Tasks to perform:
- A) Please restate the passage of the Inderbir Singh Bolaria article from "Personal details" up to and including "from Amritsar South.", swapping "Indian politician" for "politician from India".
- B) Extend the Inderbir Singh Bolaria article with the part that comes after its final sentence.

Document excerpt:
* Start *

MLA, Punjab
- In office 2008 - 2022
- Preceded by: Raminder Singh Bolaria
- Succeeded by: Inderbir Singh Nijjar
- Constituency: Amritsar South

Personal details
- Party: Indian National Congress
- Spouse: Geetinder Kaur Bolaria
- Website: www.facebook.com/inderbirsinghbolaria

= Inderbir Singh Bolaria =

Indian politician

Inderbir Singh Bolaria is an Indian politician and belongs to Indian national congress. He is a Chief Parliamentary Secretary (Education) of Punjab and member of Punjab Legislative Assembly and represents Amritsar South.

==Family==
He is son of Raminder Singh Bolaria, a former MLA from Amritsar South.

* End *

Listed records:
* Start *

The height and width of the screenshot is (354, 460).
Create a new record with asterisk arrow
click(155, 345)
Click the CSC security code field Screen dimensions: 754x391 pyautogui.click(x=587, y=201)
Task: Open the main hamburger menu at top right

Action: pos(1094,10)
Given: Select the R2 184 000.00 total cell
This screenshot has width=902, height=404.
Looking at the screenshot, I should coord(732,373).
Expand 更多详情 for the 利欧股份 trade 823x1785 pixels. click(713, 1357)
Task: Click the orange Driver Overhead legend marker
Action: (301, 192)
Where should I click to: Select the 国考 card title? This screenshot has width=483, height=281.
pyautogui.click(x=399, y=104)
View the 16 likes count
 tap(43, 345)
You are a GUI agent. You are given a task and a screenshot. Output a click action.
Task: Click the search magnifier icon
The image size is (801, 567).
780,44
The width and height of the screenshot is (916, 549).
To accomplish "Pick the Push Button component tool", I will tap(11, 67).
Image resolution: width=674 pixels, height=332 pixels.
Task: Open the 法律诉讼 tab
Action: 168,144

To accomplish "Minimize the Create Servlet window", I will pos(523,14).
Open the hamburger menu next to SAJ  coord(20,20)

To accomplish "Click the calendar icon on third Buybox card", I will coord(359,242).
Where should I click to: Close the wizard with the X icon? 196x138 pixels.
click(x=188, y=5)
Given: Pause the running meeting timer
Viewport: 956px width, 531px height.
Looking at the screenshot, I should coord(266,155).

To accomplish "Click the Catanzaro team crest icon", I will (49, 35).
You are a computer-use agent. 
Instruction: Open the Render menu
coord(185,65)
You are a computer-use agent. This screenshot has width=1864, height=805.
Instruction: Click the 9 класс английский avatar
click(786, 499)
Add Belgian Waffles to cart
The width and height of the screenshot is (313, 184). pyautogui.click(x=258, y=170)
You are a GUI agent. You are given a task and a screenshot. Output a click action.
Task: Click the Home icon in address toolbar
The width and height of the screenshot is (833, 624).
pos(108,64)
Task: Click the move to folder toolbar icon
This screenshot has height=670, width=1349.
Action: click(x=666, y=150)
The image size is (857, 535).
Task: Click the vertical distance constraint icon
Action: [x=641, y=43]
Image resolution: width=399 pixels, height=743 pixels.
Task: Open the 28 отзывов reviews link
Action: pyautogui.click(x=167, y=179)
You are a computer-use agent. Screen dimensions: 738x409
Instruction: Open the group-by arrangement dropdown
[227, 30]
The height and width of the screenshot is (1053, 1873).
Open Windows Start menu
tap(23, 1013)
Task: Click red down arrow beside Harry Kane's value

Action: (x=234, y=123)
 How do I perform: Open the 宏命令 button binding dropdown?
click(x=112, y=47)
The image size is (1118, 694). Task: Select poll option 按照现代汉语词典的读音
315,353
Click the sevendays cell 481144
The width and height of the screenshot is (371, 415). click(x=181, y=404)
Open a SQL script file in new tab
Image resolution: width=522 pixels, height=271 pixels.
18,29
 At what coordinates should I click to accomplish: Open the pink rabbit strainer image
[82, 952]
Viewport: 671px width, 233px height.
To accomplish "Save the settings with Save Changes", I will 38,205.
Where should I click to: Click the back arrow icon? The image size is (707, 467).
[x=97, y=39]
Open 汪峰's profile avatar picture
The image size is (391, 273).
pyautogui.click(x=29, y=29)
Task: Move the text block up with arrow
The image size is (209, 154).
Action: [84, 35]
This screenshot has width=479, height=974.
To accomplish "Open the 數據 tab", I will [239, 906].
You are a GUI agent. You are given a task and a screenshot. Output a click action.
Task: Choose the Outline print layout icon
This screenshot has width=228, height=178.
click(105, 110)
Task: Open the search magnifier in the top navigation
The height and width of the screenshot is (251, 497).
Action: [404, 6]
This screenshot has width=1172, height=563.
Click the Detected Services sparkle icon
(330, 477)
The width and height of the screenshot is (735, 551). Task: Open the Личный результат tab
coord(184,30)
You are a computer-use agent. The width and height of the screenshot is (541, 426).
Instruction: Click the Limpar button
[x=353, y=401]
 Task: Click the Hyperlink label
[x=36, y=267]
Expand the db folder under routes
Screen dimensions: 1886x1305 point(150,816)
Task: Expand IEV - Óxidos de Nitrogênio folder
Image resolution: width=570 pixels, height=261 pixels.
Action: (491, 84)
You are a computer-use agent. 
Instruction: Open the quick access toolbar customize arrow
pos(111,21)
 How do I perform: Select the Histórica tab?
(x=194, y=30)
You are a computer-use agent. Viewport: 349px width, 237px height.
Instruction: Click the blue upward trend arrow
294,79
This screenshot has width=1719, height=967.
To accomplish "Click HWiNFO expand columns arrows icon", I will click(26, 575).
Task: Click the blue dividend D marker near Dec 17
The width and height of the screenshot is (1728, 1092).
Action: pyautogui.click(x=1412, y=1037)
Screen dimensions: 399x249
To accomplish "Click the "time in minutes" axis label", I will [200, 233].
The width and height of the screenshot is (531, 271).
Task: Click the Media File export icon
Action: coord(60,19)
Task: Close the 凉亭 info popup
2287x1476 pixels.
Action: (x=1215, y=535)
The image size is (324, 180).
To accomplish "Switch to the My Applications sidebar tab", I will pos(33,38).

* End *

Responses per task:
- A)
Personal details
- Party: Indian National Congress
- Spouse: Geetinder Kaur Bolaria
- Website: www.facebook.com/inderbirsinghbolaria

= Inderbir Singh Bolaria =

politician from India

Inderbir Singh Bolaria is an politician from India and belongs to Indian national congress. He is a Chief Parliamentary Secretary (Education) of Punjab and member of Punjab Legislative Assembly and represents Amritsar South.

==Family==
He is son of Raminder Singh Bolaria, a former MLA from Amritsar South.

- B)
==Political career==
Bolaria was elected to Punjab Legislative Assembly in Amritsar South constituency by-election in 2008, which was vacated due to death of sitting MLA and his father Raminder Singh Bolaria. He was re-elected as MLA from this constituency in 2012 and Punjab Government made him a Chief Parliamentary Secretary (Education) of Punjab. He was re-elected in 2012. Bolaria was one of the 42 INC MLAs who submitted their resignation in protest of a decision of the Supreme Court of India ruling Punjab's termination of the Sutlej-Yamuna Link (SYL) water canal unconstitutional.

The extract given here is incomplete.